The Kruskal section builds the MST and simultaneously marks which edges are excluded. This is crucial because only excluded edges require answers.

The DFS initializes immediate parent and edge-to-parent values. The binary lifting tables then extend this to all powers of two jumps, ensuring every path query can be answered in O(log n).

The get_max function carefully lifts the deeper node first, always updating the maximum edge seen so far. The final merge step handles the last two edges just before the LCA.

A common pitfall is forgetting to track edge weights separately from node ancestors. The lifting structure must store edge information, not just parents.

Worked Examples

Example 1

Input:

MST edges are (2,3) with weight 3 and (3,1) with weight 4.

■ WORK TO DO:
1. Reproduce the MST walkthrough verbatim, everything from "The get_max function" down to "with weight 4.".
2. In the MST walkthrough, which node does the get_max function lift first?

■ EXTRACTED ENTRIES:
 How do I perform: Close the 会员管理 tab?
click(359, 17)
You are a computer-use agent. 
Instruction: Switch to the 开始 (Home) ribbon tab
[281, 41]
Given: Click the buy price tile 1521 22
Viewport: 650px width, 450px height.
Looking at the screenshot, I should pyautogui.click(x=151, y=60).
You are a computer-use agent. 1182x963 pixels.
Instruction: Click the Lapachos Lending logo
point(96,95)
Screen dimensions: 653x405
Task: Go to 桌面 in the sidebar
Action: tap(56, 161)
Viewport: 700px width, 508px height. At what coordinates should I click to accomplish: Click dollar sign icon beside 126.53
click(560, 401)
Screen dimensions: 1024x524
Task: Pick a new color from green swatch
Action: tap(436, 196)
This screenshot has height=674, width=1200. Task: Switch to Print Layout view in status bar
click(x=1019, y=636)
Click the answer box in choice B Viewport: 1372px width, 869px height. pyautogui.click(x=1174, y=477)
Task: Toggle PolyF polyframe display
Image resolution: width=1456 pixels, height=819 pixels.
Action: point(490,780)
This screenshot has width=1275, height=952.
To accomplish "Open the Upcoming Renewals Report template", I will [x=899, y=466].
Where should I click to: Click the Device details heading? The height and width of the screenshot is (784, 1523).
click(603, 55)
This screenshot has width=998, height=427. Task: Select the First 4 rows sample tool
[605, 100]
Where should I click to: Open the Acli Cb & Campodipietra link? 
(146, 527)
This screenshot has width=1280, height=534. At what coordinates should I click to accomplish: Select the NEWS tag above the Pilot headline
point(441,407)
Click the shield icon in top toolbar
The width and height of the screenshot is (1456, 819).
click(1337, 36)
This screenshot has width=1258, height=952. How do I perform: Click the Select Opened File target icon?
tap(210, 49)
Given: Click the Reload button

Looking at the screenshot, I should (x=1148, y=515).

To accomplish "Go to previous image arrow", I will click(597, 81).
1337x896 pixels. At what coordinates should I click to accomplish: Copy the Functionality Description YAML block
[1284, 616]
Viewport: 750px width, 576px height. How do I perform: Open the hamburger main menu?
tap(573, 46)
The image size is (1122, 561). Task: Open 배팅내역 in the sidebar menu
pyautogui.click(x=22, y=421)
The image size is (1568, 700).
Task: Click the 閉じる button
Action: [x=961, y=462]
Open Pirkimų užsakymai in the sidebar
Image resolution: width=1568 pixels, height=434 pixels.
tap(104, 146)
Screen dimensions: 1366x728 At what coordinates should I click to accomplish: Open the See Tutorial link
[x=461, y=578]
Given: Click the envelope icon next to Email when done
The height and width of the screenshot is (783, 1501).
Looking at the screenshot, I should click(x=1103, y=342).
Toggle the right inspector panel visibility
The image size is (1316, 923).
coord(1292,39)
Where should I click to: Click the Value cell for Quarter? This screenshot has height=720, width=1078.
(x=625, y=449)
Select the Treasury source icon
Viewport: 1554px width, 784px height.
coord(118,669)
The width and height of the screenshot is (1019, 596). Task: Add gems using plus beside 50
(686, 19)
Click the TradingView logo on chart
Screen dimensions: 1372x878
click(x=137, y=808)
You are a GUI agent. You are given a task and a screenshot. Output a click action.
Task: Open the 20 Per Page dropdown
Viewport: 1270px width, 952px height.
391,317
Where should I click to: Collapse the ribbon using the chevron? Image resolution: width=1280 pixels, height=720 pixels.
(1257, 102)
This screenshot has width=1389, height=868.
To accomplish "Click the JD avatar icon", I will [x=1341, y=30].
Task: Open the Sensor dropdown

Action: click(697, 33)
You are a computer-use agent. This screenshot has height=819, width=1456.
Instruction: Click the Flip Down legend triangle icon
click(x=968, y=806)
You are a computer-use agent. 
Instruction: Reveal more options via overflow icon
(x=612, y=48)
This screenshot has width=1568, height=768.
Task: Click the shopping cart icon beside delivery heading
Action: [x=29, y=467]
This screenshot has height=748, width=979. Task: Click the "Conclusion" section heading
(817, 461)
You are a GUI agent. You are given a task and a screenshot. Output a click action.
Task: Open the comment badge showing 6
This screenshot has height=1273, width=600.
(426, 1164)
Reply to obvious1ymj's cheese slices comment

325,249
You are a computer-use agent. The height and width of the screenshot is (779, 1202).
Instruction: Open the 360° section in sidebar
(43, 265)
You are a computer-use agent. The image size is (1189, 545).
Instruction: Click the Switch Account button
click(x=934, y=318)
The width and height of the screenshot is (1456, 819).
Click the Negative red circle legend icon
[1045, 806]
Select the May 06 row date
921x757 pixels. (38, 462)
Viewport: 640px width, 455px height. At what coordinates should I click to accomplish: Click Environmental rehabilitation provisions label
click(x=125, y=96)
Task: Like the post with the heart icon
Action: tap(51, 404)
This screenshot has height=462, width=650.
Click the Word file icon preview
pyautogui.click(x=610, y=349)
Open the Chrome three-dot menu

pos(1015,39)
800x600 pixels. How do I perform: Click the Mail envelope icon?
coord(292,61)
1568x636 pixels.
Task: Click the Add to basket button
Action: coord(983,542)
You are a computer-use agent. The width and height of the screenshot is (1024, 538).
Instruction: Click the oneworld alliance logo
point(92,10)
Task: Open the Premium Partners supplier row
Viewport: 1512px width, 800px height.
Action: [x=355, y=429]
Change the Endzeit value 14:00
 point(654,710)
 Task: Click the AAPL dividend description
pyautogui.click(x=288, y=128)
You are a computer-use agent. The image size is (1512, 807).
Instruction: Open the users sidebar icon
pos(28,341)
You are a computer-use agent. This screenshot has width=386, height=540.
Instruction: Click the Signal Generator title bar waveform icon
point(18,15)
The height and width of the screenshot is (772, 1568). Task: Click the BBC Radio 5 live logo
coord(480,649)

■ PER-TASK ANSWERS:
1.
The get_max function carefully lifts the deeper node first, always updating the maximum edge seen so far. The final merge step handles the last two edges just before the LCA.

A common pitfall is forgetting to track edge weights separately from node ancestors. The lifting structure must store edge information, not just parents.

Worked Examples

Example 1

Input:

MST edges are (2,3) with weight 3 and (3,1) with weight 4.

2. The deeper node.